The secret must include the following keys:
Key Value
kafka.client.truststore.jks Java truststore file
truststore-password Password for the truststore
kafka_client_jaas.conf JAAS configuration file
krb5.conf krb5.conf Kerberos configuration (if used)
Create the secret (replacing [secret-name]) as follows:
kubectl create secret generic [secret-name] \
  --from-file=kafka.client.truststore.jks=kafka.client.truststore.jks \
  --from-literal=truststore-password='password' \
  --from-file=kafka_client_jaas.conf=kafka_client_jaas.conf \
  --from-file=krb5.conf=krb5.conf

SASL without SSL (Kerberos not used)

The secret must include the following key:
Key Value
kafka_client_jaas.conf JAAS configuration file
Create the secret (replacing [secret-name]) as follows:
kubectl create secret generic [secret-name] \
  --from-file=kafka_client_jaas.conf=kafka_client_jaas.conf

SASL without SSL (if Kerberos used)

The secret must contain the following keys:
Key Value
kafka_client_jaas.conf JAAS configuration file
krb5.conf krb5.conf Kerberos configuration
Create the secret (replacing [secret-name]) as follows:
kubectl create secret generic [secret-name] \
  --from-file=kafka_client_jaas.conf=kafka_client_jaas.conf \
  --from-file=krb5.conf=krb5.conf

TLS and Mutual TLS (mTLS)

  • TLS: Transport Layer Security (TLS) is configured by setting the protocol to https for inbound services (such as clients and servers) and specifying the name of a TLS secret, as described earlier.

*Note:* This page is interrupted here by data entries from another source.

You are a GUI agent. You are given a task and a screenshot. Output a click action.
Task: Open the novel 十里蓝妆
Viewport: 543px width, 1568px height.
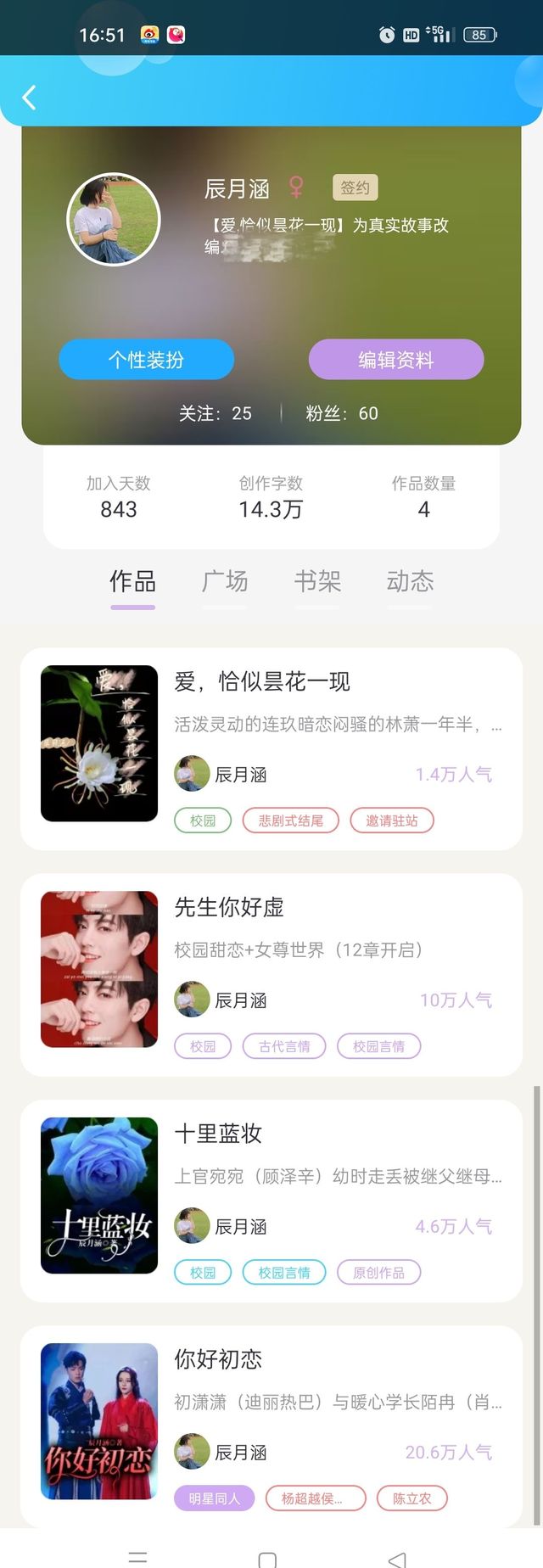coord(218,1134)
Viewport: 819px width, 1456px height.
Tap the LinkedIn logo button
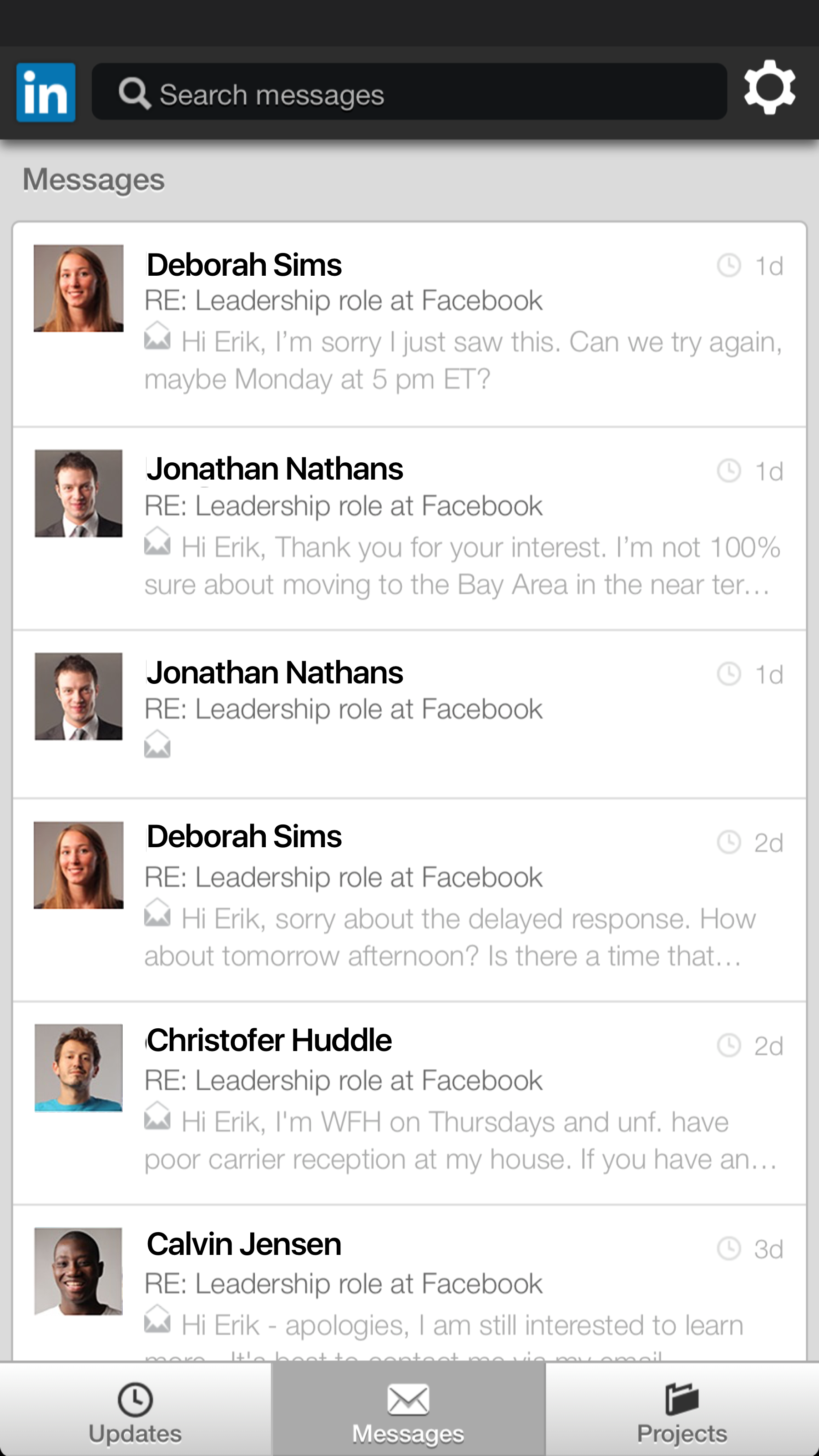[x=46, y=92]
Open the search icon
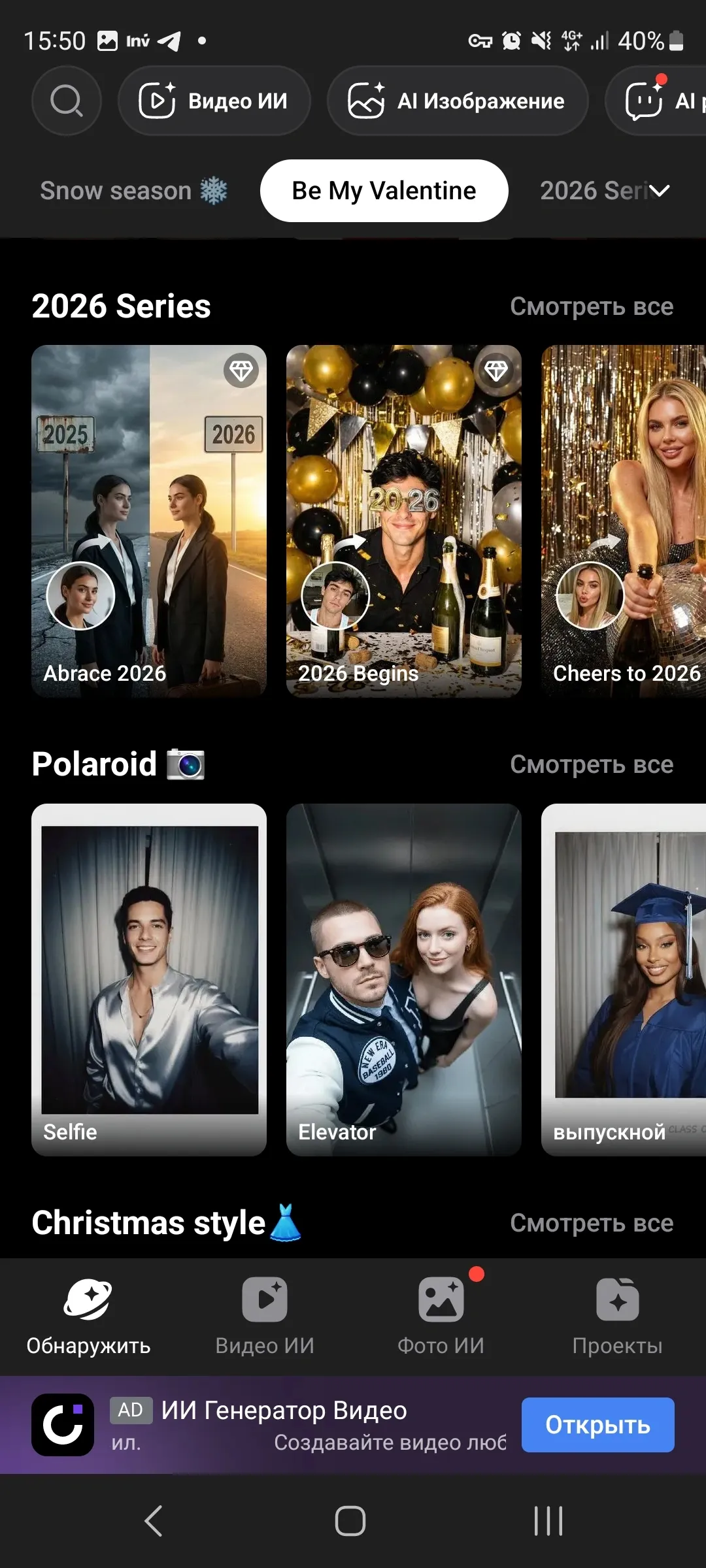This screenshot has height=1568, width=706. tap(67, 101)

This encrypts all traffic between the user’s browser or API client and the application.
  • Mutual TLS (mTLS): HCL Link does not manage mTLS directly. mTLS is an advanced security mechanism where both the client and server present valid certificates to authenticate each other. It is typically configured at the infrastructure level rather than in the application. You can enable mTLS using one of the following:
    • Ingress Controller: Configure NGINX, Emissary-ingress, or similar controllers to require a client certificate.
    • Service Mesh: Use tools like Istio or Linkerd to manage mTLS for all pod-to-pod communication within the cluster.

Network Security

CORS (Cross-Origin Resource Sharing)

CORS is a browser security feature that prevents web pages from requesting resources from a different domain. The HCL Link client UI is protected by CORS. To allow trusted web applications (for example, a custom dashboard) to access the Link API, add their origins to the allow list in the values.yaml file.

# values.yaml
client:
  headers:
    # A list of URLs to allow cross-origin content from.
    # Example:
    # crossOriginAllowedUrls:
    #   - "httpss://my-dashboard.example.com"
    crossOriginAllowedUrls: []

IP Blacklists and Firewalls

HCL Link does not include a built-in application-level IP blacklist. This control is managed at the network level through:

  • Kubernetes Network Policies: Define which pods can communicate with each other.
  • Ingress Controller: Configure it to allow or block traffic based on source IP.
  • Cloud Provider Firewalls / WAF: Use security groups, VPC firewalls, or a Web Application Firewall (WAF) to block malicious traffic before it reaches the cluster.